*SHORT EXERCISE:*
Extract and reproduce verbatim the entries beginning with the line containing "Task: Expand the More dropdown menu" and ending with the line containing "pos(130,136)", including both of those lines.

*DATA EXTRACT:*
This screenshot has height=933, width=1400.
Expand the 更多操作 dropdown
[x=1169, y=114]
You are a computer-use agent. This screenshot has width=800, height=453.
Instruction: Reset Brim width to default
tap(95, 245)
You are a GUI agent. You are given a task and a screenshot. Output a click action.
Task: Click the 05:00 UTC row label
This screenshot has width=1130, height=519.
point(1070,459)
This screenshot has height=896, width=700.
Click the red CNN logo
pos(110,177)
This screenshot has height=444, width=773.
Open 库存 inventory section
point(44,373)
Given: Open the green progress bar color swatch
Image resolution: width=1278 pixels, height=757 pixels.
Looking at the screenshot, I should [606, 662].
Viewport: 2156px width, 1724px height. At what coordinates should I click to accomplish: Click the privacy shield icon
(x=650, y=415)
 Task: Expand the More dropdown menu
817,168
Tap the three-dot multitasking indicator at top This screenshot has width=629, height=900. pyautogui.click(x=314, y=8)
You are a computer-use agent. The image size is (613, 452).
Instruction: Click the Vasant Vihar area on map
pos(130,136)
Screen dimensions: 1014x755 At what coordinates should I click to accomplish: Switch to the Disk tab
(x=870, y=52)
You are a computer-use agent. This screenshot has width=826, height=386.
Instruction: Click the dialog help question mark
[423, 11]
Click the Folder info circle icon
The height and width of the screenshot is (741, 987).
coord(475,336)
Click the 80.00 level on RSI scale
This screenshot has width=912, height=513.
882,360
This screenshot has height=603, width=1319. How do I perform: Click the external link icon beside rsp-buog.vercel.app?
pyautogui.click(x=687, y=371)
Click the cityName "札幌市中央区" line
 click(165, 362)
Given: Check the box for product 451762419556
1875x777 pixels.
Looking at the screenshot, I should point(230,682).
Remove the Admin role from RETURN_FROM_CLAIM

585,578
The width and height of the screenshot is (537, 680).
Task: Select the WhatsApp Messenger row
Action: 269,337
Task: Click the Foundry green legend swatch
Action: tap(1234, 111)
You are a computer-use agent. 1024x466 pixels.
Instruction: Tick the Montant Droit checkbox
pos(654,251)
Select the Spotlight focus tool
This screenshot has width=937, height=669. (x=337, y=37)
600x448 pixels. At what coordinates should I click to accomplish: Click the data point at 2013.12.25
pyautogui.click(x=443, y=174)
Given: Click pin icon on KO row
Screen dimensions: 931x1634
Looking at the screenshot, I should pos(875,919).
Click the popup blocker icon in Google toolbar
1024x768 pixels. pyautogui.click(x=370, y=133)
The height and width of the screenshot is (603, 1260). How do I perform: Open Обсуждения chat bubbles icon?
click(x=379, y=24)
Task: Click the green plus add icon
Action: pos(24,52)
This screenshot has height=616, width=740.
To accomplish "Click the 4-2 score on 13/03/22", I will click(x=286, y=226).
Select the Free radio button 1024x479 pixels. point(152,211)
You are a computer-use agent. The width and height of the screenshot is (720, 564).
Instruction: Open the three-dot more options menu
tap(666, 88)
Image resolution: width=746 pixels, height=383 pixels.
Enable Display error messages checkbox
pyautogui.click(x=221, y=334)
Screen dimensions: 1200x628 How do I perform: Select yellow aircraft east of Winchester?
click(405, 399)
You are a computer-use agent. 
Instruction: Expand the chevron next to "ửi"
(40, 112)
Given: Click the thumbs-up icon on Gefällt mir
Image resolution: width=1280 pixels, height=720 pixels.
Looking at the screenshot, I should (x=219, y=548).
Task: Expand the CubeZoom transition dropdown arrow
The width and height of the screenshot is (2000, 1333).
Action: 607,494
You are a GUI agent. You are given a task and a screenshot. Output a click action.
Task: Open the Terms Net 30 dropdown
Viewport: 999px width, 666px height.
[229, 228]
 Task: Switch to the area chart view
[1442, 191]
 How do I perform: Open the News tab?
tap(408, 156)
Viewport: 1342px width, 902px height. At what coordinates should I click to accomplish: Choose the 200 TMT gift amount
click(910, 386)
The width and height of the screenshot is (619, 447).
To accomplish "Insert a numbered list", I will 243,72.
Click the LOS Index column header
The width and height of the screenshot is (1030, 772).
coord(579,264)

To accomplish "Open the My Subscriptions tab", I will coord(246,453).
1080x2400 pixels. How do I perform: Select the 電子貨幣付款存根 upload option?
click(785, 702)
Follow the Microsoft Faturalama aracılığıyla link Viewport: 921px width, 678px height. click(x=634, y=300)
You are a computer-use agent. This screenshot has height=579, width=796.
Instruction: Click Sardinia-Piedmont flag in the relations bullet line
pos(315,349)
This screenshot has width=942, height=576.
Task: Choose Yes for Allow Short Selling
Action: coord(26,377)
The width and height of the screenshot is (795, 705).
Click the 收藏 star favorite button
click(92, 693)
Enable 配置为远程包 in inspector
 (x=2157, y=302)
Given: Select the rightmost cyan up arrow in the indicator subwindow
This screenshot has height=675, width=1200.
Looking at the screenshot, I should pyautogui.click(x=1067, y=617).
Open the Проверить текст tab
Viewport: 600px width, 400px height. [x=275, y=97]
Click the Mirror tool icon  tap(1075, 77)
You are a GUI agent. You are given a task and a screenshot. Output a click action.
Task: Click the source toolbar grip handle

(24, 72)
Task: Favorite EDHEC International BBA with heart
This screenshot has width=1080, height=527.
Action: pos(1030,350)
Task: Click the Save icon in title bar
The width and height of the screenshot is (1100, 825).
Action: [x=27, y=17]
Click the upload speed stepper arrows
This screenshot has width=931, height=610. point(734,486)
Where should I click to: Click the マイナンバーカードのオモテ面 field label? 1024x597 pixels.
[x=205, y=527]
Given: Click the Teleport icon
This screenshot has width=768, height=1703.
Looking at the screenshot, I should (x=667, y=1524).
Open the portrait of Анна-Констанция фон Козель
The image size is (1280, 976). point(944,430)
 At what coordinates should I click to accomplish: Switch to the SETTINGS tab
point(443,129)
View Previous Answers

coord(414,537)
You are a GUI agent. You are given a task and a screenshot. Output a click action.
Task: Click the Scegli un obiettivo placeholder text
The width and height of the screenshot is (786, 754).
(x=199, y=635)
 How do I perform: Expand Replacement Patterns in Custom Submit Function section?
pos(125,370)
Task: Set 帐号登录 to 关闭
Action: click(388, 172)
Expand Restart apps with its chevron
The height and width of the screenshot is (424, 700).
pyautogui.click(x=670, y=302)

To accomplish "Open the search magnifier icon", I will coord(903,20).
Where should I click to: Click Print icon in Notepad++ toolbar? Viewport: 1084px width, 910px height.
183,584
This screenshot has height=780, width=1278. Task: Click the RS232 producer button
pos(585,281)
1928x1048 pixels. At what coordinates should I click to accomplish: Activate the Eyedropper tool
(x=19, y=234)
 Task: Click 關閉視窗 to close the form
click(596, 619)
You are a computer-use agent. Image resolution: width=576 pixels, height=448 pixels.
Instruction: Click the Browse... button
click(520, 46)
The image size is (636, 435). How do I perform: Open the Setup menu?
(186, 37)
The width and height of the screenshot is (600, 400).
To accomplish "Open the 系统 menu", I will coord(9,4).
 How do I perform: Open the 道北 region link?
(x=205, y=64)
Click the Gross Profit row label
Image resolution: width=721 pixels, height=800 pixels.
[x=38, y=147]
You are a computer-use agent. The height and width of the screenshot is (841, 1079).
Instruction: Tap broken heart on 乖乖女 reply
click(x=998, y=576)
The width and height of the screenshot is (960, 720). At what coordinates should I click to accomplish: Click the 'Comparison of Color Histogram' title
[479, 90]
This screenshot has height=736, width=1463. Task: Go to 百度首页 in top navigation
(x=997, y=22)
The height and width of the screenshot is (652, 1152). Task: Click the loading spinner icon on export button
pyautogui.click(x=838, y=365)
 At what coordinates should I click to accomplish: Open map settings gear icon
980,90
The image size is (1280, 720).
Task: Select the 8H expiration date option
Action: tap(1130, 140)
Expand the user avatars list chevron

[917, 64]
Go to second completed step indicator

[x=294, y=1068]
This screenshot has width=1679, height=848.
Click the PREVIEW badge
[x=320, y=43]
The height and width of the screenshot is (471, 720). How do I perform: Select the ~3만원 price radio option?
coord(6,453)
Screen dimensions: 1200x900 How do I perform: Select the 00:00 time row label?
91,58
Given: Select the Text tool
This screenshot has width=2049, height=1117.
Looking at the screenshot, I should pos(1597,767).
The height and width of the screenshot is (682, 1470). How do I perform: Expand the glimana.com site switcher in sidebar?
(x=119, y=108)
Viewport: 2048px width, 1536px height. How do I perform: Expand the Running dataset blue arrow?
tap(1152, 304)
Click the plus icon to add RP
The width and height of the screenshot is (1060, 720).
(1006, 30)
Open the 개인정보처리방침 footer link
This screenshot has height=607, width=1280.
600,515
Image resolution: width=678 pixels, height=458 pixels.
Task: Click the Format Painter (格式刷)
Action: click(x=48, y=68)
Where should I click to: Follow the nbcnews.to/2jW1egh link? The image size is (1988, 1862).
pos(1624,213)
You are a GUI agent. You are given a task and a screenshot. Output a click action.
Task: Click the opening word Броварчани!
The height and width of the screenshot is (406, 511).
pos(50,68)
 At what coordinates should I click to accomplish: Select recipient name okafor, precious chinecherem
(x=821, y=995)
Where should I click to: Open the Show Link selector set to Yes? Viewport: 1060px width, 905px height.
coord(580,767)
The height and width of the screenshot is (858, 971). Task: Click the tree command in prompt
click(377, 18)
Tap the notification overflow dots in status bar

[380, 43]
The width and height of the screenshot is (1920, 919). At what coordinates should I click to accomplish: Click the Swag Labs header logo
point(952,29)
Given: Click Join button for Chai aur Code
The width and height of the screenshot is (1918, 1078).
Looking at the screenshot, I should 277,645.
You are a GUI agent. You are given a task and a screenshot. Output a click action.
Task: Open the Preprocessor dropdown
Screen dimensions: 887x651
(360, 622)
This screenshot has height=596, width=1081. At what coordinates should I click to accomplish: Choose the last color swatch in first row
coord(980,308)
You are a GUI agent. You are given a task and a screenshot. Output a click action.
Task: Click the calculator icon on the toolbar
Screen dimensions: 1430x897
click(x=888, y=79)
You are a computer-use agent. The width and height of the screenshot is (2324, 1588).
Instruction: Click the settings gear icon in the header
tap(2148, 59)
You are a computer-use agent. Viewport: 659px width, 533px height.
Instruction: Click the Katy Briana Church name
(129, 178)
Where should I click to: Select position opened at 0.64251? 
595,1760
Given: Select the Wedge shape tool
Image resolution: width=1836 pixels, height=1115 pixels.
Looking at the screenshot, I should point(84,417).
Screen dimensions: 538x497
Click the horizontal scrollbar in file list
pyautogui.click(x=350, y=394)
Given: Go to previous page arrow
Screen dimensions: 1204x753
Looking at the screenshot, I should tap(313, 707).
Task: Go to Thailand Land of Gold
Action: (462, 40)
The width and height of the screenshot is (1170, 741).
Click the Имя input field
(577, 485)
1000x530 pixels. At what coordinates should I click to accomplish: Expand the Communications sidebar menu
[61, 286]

*OUTPUT OF THE TASK:*
 Task: Expand the More dropdown menu
817,168
Tap the three-dot multitasking indicator at top This screenshot has width=629, height=900. pyautogui.click(x=314, y=8)
You are a computer-use agent. The image size is (613, 452).
Instruction: Click the Vasant Vihar area on map
pos(130,136)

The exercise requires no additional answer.